Y es que la población en las instalaciones de detención ha crecido de manera notoria bajo el régimen de Donald Trump, no sólo porque los cruces fronterizos han aumentado, sino también porque su administración ha tomado medidas agresivas para arrestar a más personas indocumentadas, aun cuando no se encuentren en zonas fronterizas, como fue el caso de José González.
“En 2016, el último año del gobierno anterior, con Barack Obama, la población diaria promedio de migrantes en detención rondaba una cifra menor, de 34 mil 376”, señala el NYT.
REYNOSA, LA VIOLENTA BIENVENIDA
Sin tomar en cuenta sentimientos religiosos o mostrar algún rasgo de humanidad, el ICE escogió el viernes santo pasado para deportar a José y a otros cientos de sin papeles, y lo hizo, además, en Reynosa, una de las ciudades más violentas del país, pues vive, como todo Tamaulipas, bajo el fuego cruzado de la guerra contra las drogas.

# Filas extraídas:
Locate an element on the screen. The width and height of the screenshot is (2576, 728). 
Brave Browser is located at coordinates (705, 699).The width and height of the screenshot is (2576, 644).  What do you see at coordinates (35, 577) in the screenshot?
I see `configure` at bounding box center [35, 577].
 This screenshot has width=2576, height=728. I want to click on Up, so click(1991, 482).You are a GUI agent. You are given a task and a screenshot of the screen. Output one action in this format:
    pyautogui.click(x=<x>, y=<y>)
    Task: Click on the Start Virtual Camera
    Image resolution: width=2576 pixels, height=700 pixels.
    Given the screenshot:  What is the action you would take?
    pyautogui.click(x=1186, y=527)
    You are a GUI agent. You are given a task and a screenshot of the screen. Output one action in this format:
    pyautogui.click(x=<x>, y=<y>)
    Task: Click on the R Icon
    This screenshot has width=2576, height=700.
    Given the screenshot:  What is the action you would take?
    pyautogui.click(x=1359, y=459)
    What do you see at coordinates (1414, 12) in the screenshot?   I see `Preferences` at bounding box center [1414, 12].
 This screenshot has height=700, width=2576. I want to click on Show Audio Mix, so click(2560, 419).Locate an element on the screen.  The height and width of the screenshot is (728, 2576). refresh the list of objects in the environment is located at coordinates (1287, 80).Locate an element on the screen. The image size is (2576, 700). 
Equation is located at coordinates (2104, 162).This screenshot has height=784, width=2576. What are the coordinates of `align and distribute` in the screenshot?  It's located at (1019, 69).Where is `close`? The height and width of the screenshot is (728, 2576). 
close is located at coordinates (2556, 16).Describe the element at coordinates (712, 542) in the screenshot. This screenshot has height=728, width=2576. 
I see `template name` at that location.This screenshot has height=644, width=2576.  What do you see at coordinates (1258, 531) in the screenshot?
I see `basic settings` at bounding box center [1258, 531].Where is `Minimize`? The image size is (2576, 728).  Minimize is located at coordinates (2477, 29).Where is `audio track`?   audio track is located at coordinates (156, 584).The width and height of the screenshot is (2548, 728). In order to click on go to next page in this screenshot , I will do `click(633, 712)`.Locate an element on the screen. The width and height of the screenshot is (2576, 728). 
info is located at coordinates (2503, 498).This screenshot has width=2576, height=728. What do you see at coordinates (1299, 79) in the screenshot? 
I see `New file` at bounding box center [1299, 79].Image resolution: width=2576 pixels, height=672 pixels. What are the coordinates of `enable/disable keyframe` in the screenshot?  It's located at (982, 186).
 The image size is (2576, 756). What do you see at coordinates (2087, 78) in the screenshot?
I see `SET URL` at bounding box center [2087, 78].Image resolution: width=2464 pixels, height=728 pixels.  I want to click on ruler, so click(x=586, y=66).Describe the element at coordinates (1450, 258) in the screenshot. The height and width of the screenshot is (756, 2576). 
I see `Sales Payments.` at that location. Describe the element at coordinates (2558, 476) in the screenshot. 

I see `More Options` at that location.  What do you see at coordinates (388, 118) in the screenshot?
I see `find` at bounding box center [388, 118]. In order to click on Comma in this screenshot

# Ejercicio 1:
Según el fragmento sobre la detención de migrantes, ¿en qué ciudad deportó el ICE a José y a otros cientos de personas sin papeles?
# Ejercicio 2:
Continúa el fragmento sobre la detención de migrantes a partir de su última oración.

# Respuesta 1:
En Reynosa.

# Respuesta 2:
En esa ciudad tamaulipeca donde durante 2018 se disparó la violencia, pues los homicidios dolosos se incrementaron 188.46% en un año y se cometieron 28 de cada 100 de los asesinatos ocurridos en Tamaulipas, José se alojó en la Casa del Migrante Nuestra Señora de Guadalupe mientras planeaba una nueva incursión a territorio estadounidense y recobraba fuerzas.
El martes 23 de abril salió del albergue y se trasladó al banco donde sacó parte de sus ahorros. Apenas había dado unos pasos fuera del establecimiento cuando un grupo de cuatro delincuentes lo subió a fuerzas en un auto.
“Todo fue muy rápido. Eran cuatro tipos y todos me cayeron al mismo tiempo. Comencé a forcejear con ellos, pero uno de ellos saco una pistola y me pegó con la cacha en mi cabeza y cara. Me dio mucho miedo y dejé de oponer resistencia.” Cuando José dice esto último se le entrecorta la voz, se le derraman algunas lágrimas sobre el rostro.
Hago una larga pausa antes de hacer otra pregunta:
—¿A dónde te llevaron?
—A una casa. Me vendaron y no puedo precisar donde fue. Yo estaba en un cuarto muy grande. No tenía casi muebles, había un sillón, una mesa y una cama… era todo, y los muros de las paredes estaban todos llenos de salitre, muy maltratados. Parecía que había otros cuartos, pues a veces se escuchaban otros gritos, otras voces.
—¿Conoces el caso de San Fernando, ocurrido muy cerca de Reynosa (la masacre contra 72 migrantes realizada por los Zetas en 2010)? ¿Tuviste miedo de que te asesinaran?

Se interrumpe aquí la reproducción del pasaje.